The Bulgarian fuel market totaled 1.38 million tonnes in 2006 and 1.48 million tonnes in 2007. The problem is that no excise duty is paid on about 30 per cent of these fuels, Kostourkov said. A few years ago, the grey sector topped 50 per cent. Although fuel sales are growing, LUKoil Bulgaria has noticed that petrol stations sell less, both because there are more of them and because of the grey sector.
There are 2,300 petrol stations held by relatively small owners, which report a mere 30 per cent market share.

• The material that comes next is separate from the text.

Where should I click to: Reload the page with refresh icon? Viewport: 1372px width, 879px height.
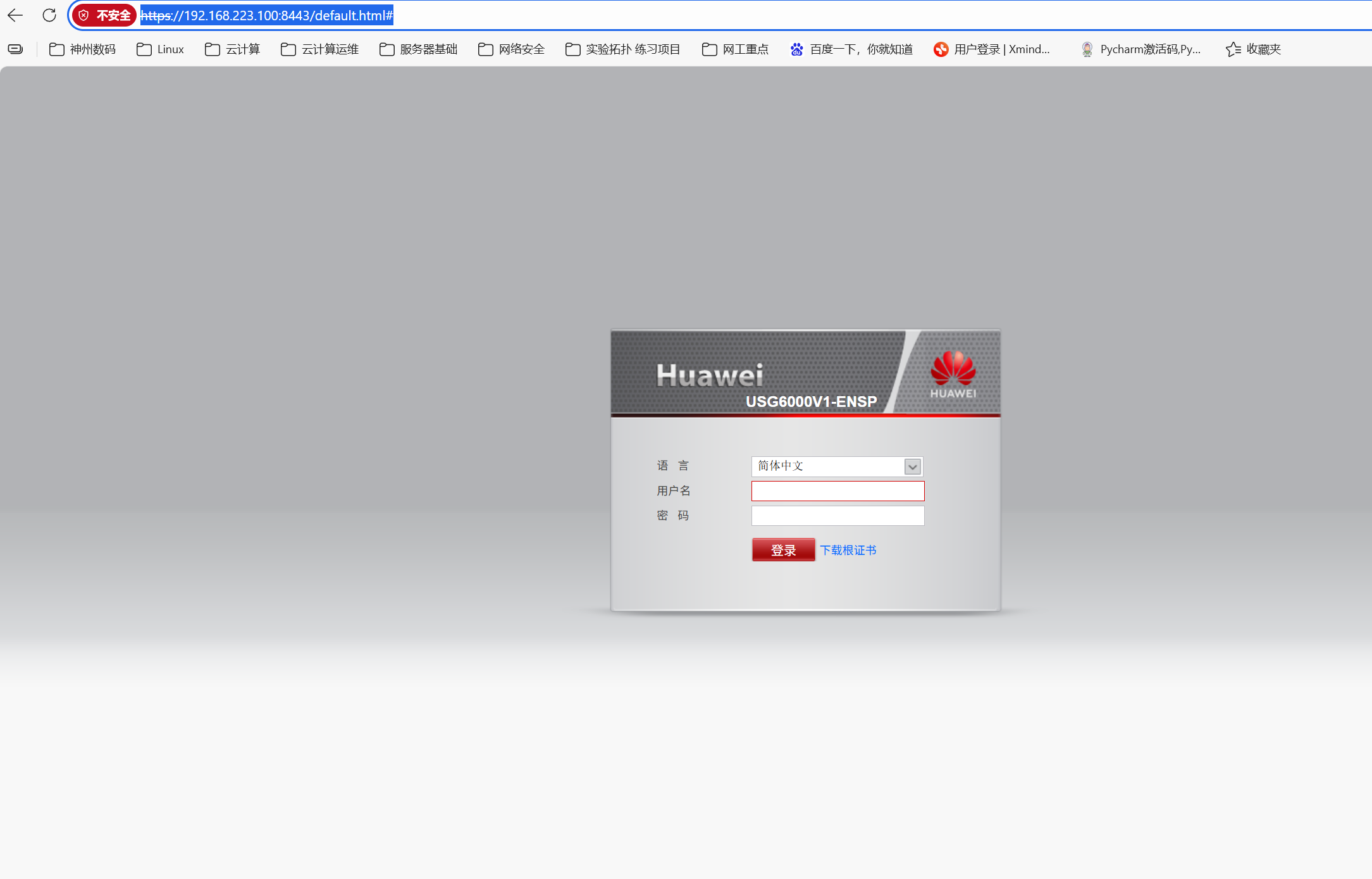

As to the large retail chains, Petrol has 383 filling stations, LUKoil Bulgaria has 184, Shell 84 and OMV 23. Their market shares are as follows: LUKoil Bulgaria 20 per cent, OMV and Shell 17 per cent each, and Petrol 16 per cent, Kostourkov said.
Fuel prices in Bulgaria are held down by stiff competition from nine oil refineries, all located within 700 km of Bulgaria, he said. The price of diesel oil is high because it is more in demand than petrol, and any given amount of oil yields three times more petrol than diesel oil. The latter accounts for 43.8 per cent of the Bulgarian fuel market, A95 petrol is next with 31.7 per cent, liquefied petroleum gas 17.2 per cent, A98 petrol 4 per cent and falling, and methane gas 3.3 per cent.

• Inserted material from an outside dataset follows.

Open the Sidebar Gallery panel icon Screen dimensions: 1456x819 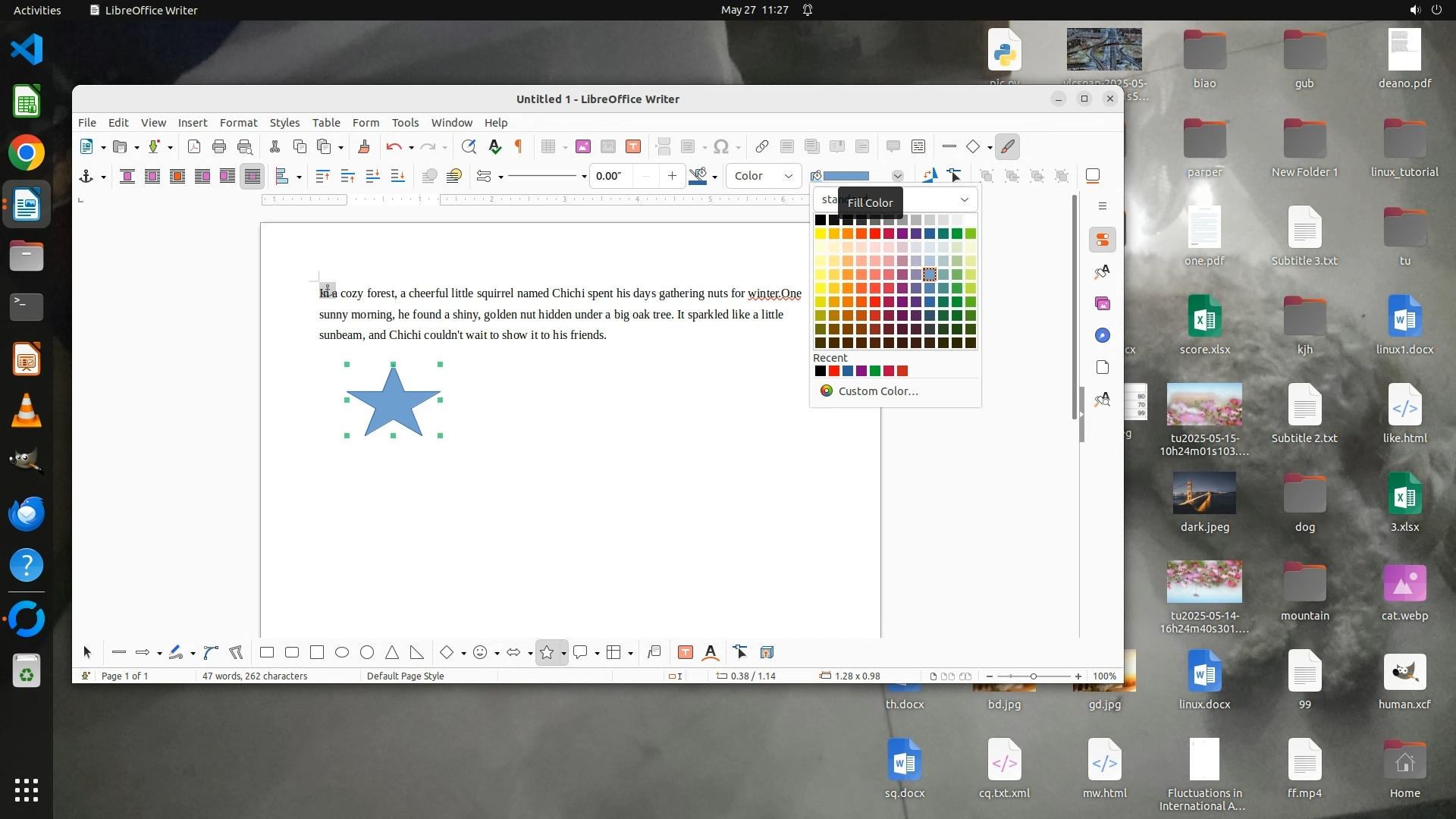[x=1103, y=303]
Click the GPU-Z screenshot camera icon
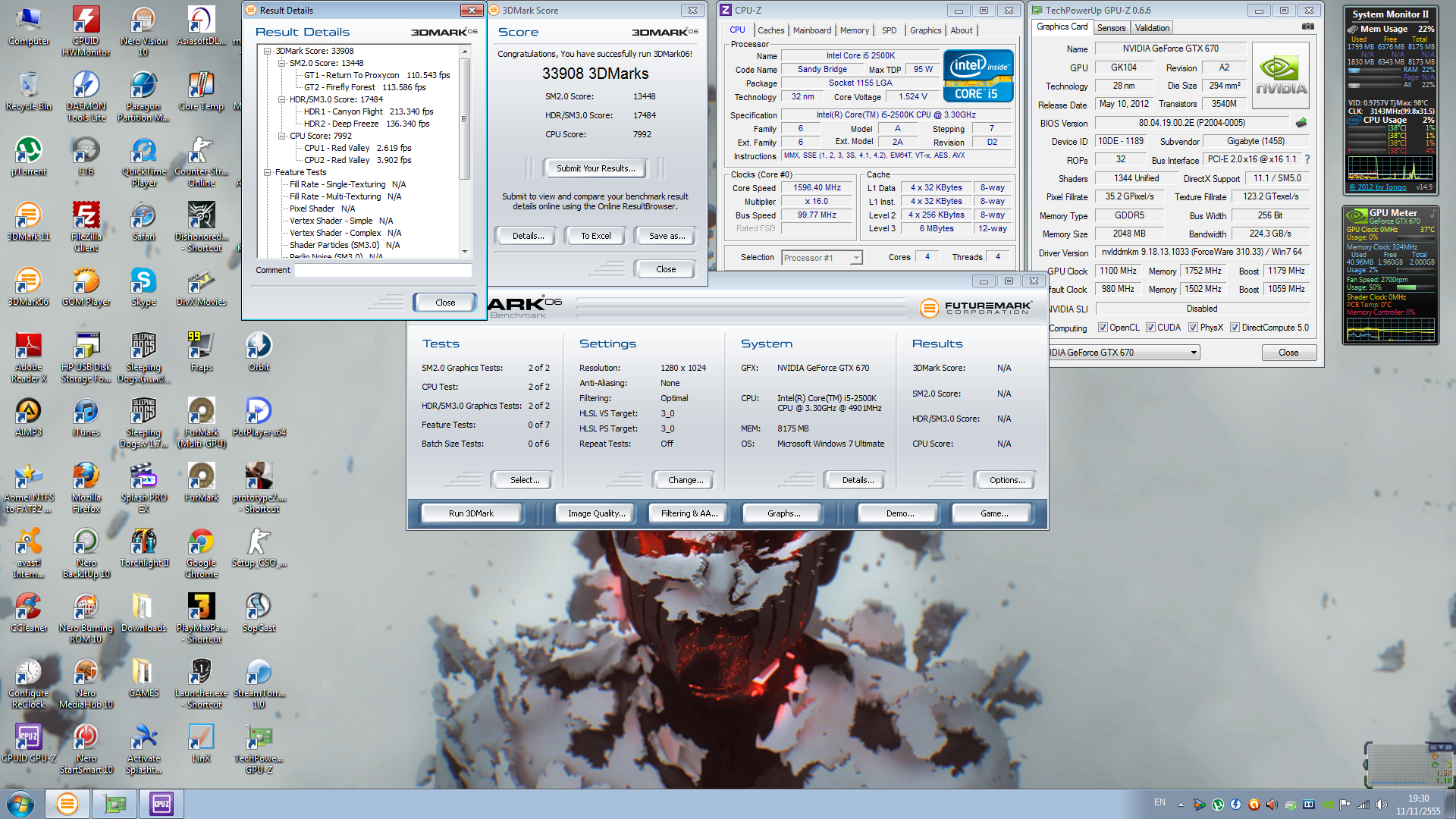This screenshot has height=819, width=1456. click(1308, 27)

Retail fuel prices have gone up about 20 per cent so far this year, Kostourkov said, declining to forecast the annual increase.

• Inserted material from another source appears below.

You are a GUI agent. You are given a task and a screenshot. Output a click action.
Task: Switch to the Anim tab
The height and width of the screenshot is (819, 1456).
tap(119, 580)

The current price of fuels is breaking the back of the economy, LUKoil Bulgaria Director General Valentin Zlatev told journalists. He explained that excise duty at 24 per cent and VAT at 20 per cent are among the high rates in the EU, while incomes in Bulgaria rank among the lowest, and per capita GDP is three times lower than the EU average. While a German works an hour to buy 5 liters of petrol in Germany and 7 liters in Bulgaria, a Bulgarian buys one liter of petrol with an hour's pay, Zlatev said. While he ruled out forecasting the oil price, he said 145-150 dollars per barrel seemed a reasonable price.